- **Page excerpt**:
CONSOLIDATED FINANCIAL STATEMENT
In accordance with the Indian Accounting Standard (Ind-AS) 110 on
Consolidated Financial Statements, the Audited Consolidated Financial Statement is
provided in the Annual Report.
The Consolidated Profit Before Interest, Depreciation, Exceptional
Items and Taxes (EBITDA) of the Group was Rs. 5,658.44 Lakhs in the Financial Year 2022-23
compared to Rs. 5,053.74 Lakhs in the previous year. Consequently, the Consolidated Profit
Before Exceptional Items and Taxes (PBT) was Rs. 2,536.56 Lakhs in the Financial Year
2022-23 compared to Rs. 2,028.12 Lakhs in the previous year.
FINANCIAL REVIEW
With the collective support of Staff and Aries Customers the Company
was able to improve its revenue from Indian operations by 11.40% from Rs. 547.52 Crores to
Rs.609.96 Crores.
The total capacity utilization currently stands at 71.43% of the total
installed capacity of 95,400 MT p.a. in India. The manufacturing unit at Fujairah, UAE has
produced 1888.75 MT of Sulphur Bentonite and other value added Sulphur products for sale
in India and globally. New factories at Vijayawada and Raipur are also in production.
DIVIDEND
After considering earnings, requirement for funds and with the
objective of rewarding the Shareholders, the Directors have recommended Final Dividend of
10% being Re. 1/- per Equity Share of Rs. 10/- each which is 6.43% of Net Profit for the
year ended 31st March, 2023 (previous year 8% being Rs. 0.80 per Equity Share
of Rs. 10/- each which is 5.47% of Net Profit) subject to your approval at the ensuing
Annual General Meeting. The Dividend, if approved, will result in an outflow of Rs. 130.04
Lakhs.

- **Given instruction 1**:
In the annual report excerpt, what would the outflow be if the recommended dividend is approved?
- **Given instruction 2**:
Summarize the annual report excerpt in two sentences.

- **Excerpted data**:
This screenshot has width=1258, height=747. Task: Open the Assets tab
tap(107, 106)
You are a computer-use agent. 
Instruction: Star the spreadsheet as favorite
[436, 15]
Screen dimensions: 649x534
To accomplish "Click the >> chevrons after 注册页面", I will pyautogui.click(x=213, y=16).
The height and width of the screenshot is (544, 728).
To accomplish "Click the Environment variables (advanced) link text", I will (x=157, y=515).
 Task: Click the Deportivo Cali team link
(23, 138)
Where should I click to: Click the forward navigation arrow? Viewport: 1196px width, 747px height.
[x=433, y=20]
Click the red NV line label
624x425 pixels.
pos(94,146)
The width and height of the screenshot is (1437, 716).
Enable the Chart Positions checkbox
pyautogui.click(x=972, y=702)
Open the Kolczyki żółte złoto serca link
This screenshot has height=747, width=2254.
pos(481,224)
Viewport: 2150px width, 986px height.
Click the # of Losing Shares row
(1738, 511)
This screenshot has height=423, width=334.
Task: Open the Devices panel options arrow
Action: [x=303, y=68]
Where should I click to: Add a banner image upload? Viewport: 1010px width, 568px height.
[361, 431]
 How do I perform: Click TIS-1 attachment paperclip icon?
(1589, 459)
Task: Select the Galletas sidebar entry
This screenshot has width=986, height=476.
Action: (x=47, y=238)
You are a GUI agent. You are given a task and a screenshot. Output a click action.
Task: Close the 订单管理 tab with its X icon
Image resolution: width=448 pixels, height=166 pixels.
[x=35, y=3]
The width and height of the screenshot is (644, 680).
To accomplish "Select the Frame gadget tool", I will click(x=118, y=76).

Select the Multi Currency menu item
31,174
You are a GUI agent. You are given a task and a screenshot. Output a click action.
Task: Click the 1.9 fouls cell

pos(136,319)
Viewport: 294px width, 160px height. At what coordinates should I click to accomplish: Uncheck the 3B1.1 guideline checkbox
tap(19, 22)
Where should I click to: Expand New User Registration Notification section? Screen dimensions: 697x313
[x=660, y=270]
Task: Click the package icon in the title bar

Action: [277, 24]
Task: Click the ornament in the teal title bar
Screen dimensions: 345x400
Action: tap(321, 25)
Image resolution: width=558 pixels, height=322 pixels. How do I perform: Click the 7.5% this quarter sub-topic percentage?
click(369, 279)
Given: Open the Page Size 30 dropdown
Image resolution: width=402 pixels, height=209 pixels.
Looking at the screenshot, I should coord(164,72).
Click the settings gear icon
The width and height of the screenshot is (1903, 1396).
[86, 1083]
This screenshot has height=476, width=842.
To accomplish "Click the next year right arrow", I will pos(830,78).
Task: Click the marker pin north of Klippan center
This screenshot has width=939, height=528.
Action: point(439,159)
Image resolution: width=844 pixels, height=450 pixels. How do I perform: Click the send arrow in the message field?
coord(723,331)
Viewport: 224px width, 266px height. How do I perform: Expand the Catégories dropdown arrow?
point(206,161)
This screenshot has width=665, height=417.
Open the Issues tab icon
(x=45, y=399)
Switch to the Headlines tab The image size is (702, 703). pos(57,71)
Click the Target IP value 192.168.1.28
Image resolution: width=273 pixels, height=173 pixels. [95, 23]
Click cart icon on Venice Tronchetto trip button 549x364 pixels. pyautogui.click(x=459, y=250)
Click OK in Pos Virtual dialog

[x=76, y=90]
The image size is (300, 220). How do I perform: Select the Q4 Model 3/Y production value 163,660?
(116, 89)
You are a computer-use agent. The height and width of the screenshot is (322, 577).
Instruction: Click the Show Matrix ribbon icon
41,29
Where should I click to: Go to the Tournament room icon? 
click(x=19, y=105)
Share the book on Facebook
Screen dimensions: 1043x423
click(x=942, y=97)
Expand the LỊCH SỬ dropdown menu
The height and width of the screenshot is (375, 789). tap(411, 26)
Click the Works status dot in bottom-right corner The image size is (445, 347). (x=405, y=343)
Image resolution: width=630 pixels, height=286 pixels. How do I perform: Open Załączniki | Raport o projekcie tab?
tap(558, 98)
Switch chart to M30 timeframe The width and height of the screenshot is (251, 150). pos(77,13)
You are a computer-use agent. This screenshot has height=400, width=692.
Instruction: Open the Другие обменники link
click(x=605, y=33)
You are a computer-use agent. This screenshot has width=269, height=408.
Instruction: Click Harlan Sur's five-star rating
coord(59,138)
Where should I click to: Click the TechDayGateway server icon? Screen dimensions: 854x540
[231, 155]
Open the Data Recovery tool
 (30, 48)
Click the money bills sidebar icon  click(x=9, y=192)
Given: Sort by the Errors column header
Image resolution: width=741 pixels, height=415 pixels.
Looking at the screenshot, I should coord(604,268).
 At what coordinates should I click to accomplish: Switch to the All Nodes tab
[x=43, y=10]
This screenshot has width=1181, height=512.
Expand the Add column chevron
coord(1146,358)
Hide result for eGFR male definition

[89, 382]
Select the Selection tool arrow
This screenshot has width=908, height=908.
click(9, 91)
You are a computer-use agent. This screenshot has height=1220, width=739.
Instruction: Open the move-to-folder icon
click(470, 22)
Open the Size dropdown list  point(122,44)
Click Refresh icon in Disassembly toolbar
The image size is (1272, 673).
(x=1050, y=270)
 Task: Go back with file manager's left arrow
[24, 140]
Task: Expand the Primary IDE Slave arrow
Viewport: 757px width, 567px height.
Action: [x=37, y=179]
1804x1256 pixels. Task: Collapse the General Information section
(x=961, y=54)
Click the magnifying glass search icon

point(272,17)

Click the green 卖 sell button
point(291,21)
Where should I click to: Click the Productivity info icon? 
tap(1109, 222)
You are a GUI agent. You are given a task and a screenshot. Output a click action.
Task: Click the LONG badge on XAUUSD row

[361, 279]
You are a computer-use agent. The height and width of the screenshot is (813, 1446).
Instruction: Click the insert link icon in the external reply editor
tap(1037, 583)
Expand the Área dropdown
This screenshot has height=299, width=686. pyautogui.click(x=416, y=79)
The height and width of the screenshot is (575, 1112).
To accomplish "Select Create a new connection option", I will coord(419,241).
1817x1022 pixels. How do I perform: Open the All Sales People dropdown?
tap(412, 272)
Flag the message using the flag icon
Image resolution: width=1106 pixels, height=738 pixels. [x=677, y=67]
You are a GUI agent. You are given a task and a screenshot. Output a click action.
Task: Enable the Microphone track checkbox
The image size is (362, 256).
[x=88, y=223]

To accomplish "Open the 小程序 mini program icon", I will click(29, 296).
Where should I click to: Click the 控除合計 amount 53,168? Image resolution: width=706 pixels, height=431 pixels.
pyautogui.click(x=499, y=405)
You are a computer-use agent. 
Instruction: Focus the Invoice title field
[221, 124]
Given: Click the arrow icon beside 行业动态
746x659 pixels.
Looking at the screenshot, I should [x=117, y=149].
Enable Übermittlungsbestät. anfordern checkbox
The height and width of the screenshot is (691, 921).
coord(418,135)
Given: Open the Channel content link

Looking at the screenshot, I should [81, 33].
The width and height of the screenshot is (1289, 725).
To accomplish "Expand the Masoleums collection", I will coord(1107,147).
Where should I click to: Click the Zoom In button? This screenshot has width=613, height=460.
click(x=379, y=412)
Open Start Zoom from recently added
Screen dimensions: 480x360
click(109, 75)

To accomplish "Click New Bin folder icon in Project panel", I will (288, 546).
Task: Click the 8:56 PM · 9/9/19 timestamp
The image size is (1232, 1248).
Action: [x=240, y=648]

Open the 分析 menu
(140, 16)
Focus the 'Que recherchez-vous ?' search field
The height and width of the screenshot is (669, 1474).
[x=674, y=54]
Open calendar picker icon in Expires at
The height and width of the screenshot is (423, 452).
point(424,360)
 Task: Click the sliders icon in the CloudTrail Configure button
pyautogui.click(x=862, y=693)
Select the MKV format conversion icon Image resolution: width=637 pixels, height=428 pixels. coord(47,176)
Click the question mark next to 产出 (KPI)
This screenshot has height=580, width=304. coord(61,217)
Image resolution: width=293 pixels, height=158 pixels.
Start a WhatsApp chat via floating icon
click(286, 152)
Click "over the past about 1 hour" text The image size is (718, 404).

- **Exercise solution 1**:
Rs. 130.04 Lakhs.

- **Exercise solution 2**:
For 2022-23, the Group's consolidated EBITDA rose to Rs. 5,658.44 Lakhs and its consolidated PBT to Rs. 2,536.56 Lakhs, while revenue from Indian operations grew 11.40% to Rs. 609.96 Crores. Capacity utilization in India stands at 71.43%, and the Directors have recommended a final dividend of Re. 1/- per equity share, subject to shareholder approval.